BRIEF A: From the Cornwall rugby passage, list every distinct club that appears in parentheses after a player's name in the lineup of the Cornwall XV that faced Durham.
BRIEF B: Carry on the Cornwall rugby passage from its final sentence, in the same style.

Cornwall 19, Middlesex 3. It might have been closer, were it not for John Jackett. He was judged

…a tower of strength…he saved his side as no other full back in England could possibly do…

Cornish Echo, March 3 1908, p8

This set up the Final, against Durham.

The Cornwall XV that faced Durham. The players first. Back row, l to r: Barrie Bennetts (Devonport Albion), A J Wilson (Camborne School of Mines), Fred Jackson (Leicester), John G Milton (Camborne School of Mines), Nick Tregurtha (St Ives), A J Thomas (Devonport Albion). Seated, l to r: A Lawry (Redruth), Dick Jackett (Falmouth), John Jackett (Leicester), F Dean (Devonport Albion), Bert Solomon (Redruth). Ground, l to r: R Davey (Redruth), J Jose (Devonport Albion), T G ‘Chicky’ Wedge (St Ives), James ‘Maffer’ Davey (Redruth). CRFU Committee, l to r: Gil Evans, W Dennis Lawry, R C Lawry, J H Williams, C F Hopley, J Quick, F W Thomas, W Hichens, H Skewes. From the CRFU website

Cornwall’s XV for the Final contained seven men who had been, or would shortly be awarded, international honours. It also contained four from Devonport Albion, which amply demonstrates how ‘attractive’ a club it must have been. Wing Barrie Bennetts, scrum half Tommy Wedge, Bert Solomon and mining students Arthur ‘Ajax’ Wilson and John ‘Jumbo’ Milton all represented England. John Jackett and Maffer Davey played for England and toured with the British Lions. Fred Jackson, though not capped by England, went on the same 1908 Lions Tour as Jackett and Davey21.

Additionally, Dick Jackett had been an international trialist, and is reckoned to be the best player never to win recognition by England22.

This is surely the greatest Cornwall XV. It needed to be. Durham boasted six internationals themselves, and ‘The Monkey Hangers’, as they were known, had been County Champions in 1900, 1902, 1903 and 1905 (they shared the title with Devon in 1907)23.

This was the game of the season. The two best sides in the land. Today’s equivalent would be the Gallagher Premiership Final.

As with the Middlesex match, Cornwall had drawn home advantage. Predictably, within the CRFU debate raged as to which club would host the great occasion.

SOURCE EXCERPT:
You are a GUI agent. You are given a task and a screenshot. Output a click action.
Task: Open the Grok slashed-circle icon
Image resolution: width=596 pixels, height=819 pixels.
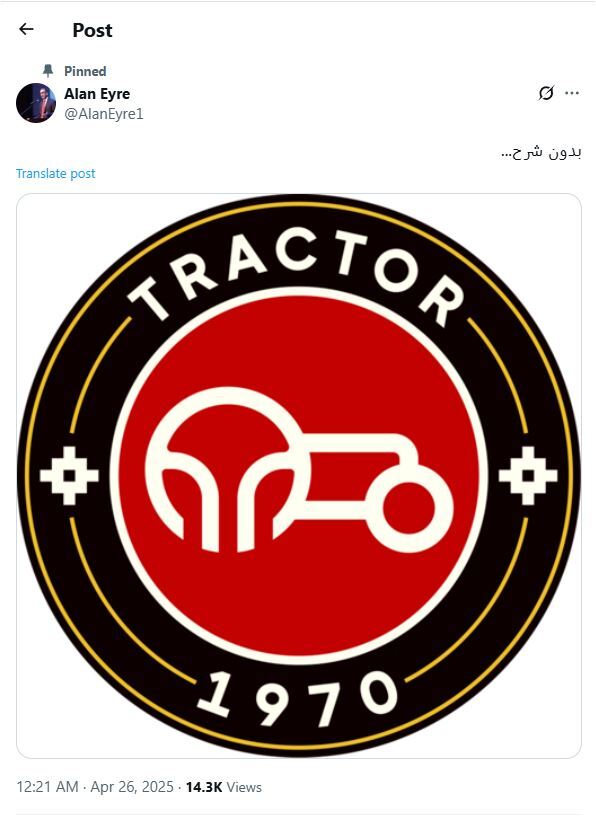(x=546, y=93)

EXPECTED ANSWER A: Devonport Albion, Camborne School of Mines, Leicester, St Ives, Redruth, Falmouth

EXPECTED ANSWER B:
Charles Bryant, of Camborne RFC, proposed his ground. Improvements had been made to the facilities, and besides,

To have four matches at Redruth and none at Camborne is not a fair nor a proper thing.

Cornubian and Redruth Times, March 19 1908, p3

Clearly Bryant couldn’t give a tinker’s damn about the hopes or merits any other rugby club in Cornwall had of being hosts. William Hichens stamped all over his proposal. Gone was his feigned reluctance to preside over yet another county match:

They [Camborne] did nothing until they saw everything was going successfully at Redruth…such a puerile argument…

Cornubian and Redruth Times, March 19 1908, p3

Hichens claimed to have the players’ interests at heart, but Bryant was far from pacified:

You take it we shall not continue members of this Union if you have all the matches at Redruth…

Cornubian and Redruth Times, March 19 1908, p3

This was not the last time Bryant and Hichens locked horns, nor the last time Camborne threatened to quit the CRFU24.

Ultimately, Hichens and the team’s sentiments held sway. Jackett had been approached on whether the venue ought to be changed for the Final. His response was succinct:

Certainly not…

Cornubian and Redruth Times, March 19 1908, p3

Redruth it was. The West Briton‘s big game preview ran profiles of the Cornwall XV. Here’s what ‘The Celt’ said of John Jackett:

He is perhaps the soundest full-back that has represented England in recent years for he possesses great kicking power, fine judgment, and is a deadly tackler…

March 26 1908, p3

This match would be the pinnacle of his four years as leader of Cornwall. He’d taken them from tournament also-rans to being one victory away from the accolade of The Best in the Land. Yes, he’d played for England. Yes, he’d led his Cornish XV against the All Blacks and the Springboks. He was doing great things at Leicester.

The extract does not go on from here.